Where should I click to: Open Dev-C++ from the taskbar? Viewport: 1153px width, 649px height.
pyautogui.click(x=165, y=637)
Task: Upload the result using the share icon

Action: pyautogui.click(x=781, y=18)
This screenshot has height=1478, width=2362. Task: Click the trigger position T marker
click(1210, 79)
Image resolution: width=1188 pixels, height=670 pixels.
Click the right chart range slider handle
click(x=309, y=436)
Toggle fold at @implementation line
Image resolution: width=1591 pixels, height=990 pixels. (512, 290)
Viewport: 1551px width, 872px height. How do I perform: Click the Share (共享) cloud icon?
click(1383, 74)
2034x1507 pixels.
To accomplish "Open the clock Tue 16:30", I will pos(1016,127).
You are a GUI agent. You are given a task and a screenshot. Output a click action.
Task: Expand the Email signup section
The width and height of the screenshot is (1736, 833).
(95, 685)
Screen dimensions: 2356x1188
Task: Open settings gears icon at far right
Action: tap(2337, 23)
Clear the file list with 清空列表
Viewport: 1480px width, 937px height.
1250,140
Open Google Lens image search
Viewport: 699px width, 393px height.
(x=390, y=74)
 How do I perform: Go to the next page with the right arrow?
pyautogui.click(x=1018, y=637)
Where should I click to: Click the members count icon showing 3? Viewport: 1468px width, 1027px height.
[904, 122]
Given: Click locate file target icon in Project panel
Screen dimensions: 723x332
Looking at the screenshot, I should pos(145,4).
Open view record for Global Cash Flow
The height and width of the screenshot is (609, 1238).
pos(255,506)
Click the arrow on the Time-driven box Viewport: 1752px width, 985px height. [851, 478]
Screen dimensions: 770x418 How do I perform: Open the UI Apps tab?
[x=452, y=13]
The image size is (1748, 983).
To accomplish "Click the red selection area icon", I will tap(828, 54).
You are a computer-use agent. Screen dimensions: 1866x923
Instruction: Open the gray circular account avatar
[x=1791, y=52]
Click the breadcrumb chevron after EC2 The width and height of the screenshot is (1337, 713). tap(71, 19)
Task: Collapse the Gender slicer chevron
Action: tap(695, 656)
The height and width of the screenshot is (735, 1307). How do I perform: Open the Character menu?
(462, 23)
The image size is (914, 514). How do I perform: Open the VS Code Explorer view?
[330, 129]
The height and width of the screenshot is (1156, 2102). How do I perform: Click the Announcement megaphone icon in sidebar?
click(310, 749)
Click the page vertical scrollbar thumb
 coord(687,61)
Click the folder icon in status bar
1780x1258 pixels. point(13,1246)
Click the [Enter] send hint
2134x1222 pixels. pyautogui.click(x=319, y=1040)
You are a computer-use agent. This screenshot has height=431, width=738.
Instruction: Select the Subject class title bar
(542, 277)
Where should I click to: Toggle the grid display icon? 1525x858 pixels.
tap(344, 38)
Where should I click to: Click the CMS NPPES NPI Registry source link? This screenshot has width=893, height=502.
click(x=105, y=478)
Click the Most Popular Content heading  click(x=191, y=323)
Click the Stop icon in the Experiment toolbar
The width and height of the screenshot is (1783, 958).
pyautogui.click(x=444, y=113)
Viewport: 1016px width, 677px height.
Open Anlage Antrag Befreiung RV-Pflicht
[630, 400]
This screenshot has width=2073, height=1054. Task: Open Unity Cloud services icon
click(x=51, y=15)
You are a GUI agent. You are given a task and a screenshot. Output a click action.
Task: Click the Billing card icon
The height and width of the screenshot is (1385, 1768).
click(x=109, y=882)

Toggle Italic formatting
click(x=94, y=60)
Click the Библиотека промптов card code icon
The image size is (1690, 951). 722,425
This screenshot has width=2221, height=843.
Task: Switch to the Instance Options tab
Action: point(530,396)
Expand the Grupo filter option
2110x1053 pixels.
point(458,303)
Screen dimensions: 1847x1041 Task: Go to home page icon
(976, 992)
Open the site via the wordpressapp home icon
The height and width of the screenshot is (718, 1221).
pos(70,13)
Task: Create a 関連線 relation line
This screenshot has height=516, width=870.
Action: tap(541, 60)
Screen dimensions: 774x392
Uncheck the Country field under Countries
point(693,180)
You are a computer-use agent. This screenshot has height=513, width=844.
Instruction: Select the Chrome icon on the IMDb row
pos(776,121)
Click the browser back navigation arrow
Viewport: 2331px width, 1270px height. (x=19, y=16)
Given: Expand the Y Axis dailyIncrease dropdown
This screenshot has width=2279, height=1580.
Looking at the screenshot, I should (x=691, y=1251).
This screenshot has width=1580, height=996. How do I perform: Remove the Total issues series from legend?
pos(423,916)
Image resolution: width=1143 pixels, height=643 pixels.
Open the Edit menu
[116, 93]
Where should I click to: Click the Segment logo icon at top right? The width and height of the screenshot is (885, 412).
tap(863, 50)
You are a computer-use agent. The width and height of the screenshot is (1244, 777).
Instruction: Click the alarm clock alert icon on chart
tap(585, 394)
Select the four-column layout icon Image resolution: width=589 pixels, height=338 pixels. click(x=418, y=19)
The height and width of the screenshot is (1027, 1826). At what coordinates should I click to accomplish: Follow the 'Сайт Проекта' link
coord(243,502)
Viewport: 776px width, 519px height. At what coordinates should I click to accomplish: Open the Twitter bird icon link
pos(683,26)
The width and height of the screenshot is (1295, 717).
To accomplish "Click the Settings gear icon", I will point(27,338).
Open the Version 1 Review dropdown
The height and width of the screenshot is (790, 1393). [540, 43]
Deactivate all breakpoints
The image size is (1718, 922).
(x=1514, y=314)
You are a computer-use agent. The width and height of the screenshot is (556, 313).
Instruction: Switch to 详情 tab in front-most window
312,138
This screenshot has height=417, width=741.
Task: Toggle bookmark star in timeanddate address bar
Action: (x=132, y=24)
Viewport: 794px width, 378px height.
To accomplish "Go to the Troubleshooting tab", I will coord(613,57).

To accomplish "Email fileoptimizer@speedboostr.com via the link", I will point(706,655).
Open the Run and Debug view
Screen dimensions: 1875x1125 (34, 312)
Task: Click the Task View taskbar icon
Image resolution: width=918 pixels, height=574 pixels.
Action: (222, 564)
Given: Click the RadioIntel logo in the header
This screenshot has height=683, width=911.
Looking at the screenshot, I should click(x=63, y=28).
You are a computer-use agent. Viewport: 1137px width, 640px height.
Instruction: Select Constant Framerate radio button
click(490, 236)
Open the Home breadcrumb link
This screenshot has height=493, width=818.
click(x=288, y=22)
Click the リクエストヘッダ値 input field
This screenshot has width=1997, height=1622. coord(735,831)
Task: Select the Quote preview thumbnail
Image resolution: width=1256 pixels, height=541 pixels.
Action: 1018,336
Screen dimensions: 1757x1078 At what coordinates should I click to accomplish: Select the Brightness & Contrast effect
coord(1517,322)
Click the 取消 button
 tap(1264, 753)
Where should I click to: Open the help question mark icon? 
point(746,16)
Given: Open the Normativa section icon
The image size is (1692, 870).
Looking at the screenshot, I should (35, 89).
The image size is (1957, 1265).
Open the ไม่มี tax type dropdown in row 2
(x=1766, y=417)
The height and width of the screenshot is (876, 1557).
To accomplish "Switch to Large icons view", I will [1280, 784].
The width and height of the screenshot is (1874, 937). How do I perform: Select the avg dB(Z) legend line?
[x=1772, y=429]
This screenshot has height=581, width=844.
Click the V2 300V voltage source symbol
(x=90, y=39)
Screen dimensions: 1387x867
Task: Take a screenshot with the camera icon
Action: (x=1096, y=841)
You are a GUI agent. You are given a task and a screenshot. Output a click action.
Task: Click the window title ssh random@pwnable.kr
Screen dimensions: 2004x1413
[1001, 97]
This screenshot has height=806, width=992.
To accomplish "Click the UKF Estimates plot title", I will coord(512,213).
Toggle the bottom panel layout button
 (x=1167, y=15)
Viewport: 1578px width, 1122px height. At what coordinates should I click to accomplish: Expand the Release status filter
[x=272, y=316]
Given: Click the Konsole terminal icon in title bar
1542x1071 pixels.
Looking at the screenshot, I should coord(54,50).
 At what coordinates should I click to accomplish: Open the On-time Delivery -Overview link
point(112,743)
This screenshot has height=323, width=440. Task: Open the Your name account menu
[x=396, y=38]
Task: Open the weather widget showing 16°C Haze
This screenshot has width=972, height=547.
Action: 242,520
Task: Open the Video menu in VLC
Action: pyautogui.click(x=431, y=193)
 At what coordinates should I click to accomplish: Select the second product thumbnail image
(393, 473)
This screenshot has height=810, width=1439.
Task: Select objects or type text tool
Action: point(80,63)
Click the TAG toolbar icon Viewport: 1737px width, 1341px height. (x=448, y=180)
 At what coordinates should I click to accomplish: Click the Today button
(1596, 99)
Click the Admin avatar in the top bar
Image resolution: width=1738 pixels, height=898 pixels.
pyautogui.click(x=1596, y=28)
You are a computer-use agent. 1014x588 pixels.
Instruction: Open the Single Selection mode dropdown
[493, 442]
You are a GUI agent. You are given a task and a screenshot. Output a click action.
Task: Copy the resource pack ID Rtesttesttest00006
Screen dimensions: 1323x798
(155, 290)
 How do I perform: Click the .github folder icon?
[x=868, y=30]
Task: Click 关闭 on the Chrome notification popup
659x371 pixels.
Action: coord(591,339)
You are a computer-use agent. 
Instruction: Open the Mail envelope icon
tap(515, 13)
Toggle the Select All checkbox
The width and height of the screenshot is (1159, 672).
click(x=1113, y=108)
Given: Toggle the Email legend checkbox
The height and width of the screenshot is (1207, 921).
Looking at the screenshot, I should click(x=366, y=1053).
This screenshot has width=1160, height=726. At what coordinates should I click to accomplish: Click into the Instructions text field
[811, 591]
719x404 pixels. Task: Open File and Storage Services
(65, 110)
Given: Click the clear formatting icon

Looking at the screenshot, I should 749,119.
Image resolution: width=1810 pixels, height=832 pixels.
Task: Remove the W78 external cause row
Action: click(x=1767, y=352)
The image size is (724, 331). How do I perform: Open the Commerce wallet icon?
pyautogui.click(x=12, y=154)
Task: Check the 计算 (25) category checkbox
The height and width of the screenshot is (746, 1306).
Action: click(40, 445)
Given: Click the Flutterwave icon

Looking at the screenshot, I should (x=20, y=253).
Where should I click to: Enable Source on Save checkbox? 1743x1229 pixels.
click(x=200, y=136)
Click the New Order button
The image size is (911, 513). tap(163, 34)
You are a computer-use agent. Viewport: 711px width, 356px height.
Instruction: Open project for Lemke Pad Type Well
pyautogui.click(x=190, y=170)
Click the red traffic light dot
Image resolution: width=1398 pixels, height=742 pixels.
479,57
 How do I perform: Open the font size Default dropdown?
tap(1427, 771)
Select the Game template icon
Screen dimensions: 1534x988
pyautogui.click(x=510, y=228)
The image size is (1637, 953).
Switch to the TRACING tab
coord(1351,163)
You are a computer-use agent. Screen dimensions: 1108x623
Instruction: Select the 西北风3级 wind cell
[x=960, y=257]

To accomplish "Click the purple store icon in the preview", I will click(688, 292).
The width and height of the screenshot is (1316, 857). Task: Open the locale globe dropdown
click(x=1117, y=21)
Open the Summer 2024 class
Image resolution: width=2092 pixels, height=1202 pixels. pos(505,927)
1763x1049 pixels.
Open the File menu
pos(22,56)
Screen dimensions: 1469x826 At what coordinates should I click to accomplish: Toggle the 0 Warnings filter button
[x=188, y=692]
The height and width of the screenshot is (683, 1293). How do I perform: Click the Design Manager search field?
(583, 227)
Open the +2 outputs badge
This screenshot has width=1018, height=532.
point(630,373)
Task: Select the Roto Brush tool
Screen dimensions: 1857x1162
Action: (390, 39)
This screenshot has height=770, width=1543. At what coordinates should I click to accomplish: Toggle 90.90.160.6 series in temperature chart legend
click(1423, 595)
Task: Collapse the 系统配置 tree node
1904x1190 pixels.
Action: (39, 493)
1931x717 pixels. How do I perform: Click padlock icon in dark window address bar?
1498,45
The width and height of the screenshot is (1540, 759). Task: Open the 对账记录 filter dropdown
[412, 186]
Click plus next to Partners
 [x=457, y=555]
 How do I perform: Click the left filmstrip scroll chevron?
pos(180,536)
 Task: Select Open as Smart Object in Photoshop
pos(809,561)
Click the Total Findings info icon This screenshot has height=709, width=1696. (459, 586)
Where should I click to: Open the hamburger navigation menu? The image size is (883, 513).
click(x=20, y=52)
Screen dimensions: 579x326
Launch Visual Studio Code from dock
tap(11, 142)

******************************

• Exercise prompt: Please return exactly the lines that run from the line with "This screenshot has height=770, width=1543." through the end of the records above, both included, and nothing more.

• Answer space:
This screenshot has height=770, width=1543. At what coordinates should I click to accomplish: Toggle 90.90.160.6 series in temperature chart legend
click(1423, 595)
Task: Collapse the 系统配置 tree node
1904x1190 pixels.
Action: (39, 493)
1931x717 pixels. How do I perform: Click padlock icon in dark window address bar?
1498,45
The width and height of the screenshot is (1540, 759). Task: Open the 对账记录 filter dropdown
[412, 186]
Click plus next to Partners
 [x=457, y=555]
 How do I perform: Click the left filmstrip scroll chevron?
pos(180,536)
 Task: Select Open as Smart Object in Photoshop
pos(809,561)
Click the Total Findings info icon This screenshot has height=709, width=1696. (459, 586)
Where should I click to: Open the hamburger navigation menu? The image size is (883, 513).
click(x=20, y=52)
Screen dimensions: 579x326
Launch Visual Studio Code from dock
tap(11, 142)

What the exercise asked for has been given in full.